PROBLEM TO SOLVE:
Would you copy the material below word for word, beginning with its first line and ending with the line that contains "[button] (109, 36)"?

####

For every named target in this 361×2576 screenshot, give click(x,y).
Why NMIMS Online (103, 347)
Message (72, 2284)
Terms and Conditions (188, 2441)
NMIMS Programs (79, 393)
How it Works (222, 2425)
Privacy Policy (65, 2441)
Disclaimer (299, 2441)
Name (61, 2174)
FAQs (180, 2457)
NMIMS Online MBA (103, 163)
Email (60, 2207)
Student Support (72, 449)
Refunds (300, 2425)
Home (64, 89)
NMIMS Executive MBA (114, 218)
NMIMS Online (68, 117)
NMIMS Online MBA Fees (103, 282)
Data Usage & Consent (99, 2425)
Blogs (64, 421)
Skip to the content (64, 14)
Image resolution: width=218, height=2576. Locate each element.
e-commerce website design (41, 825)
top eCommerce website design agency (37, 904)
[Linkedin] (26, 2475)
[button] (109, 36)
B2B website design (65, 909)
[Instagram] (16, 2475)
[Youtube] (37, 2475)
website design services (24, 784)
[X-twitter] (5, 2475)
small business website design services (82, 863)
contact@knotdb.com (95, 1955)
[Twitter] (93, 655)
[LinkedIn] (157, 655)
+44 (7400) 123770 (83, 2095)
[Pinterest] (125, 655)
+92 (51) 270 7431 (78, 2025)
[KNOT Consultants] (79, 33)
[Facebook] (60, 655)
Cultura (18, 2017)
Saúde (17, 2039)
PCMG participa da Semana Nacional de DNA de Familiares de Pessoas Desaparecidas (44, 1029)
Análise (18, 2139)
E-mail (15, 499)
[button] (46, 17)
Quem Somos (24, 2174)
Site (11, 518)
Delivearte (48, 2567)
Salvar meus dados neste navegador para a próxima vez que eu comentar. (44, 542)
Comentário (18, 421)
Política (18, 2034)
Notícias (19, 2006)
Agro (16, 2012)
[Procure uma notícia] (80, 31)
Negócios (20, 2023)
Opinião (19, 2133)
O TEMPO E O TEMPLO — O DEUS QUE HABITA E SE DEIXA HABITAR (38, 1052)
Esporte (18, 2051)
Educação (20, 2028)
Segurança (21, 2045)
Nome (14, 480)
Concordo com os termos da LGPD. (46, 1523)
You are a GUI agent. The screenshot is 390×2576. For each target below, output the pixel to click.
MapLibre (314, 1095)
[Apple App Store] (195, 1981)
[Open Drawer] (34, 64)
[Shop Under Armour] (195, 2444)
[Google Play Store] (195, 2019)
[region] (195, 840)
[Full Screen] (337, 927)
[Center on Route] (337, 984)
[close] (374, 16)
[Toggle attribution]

####

ANSWER FOR THIS EXERCISE:
For every named target in this 361×2576 screenshot, give click(x,y).
Why NMIMS Online (103, 347)
Message (72, 2284)
Terms and Conditions (188, 2441)
NMIMS Programs (79, 393)
How it Works (222, 2425)
Privacy Policy (65, 2441)
Disclaimer (299, 2441)
Name (61, 2174)
FAQs (180, 2457)
NMIMS Online MBA (103, 163)
Email (60, 2207)
Student Support (72, 449)
Refunds (300, 2425)
Home (64, 89)
NMIMS Executive MBA (114, 218)
NMIMS Online (68, 117)
NMIMS Online MBA Fees (103, 282)
Data Usage & Consent (99, 2425)
Blogs (64, 421)
Skip to the content (64, 14)
Image resolution: width=218, height=2576. Locate each element.
e-commerce website design (41, 825)
top eCommerce website design agency (37, 904)
[Linkedin] (26, 2475)
[button] (109, 36)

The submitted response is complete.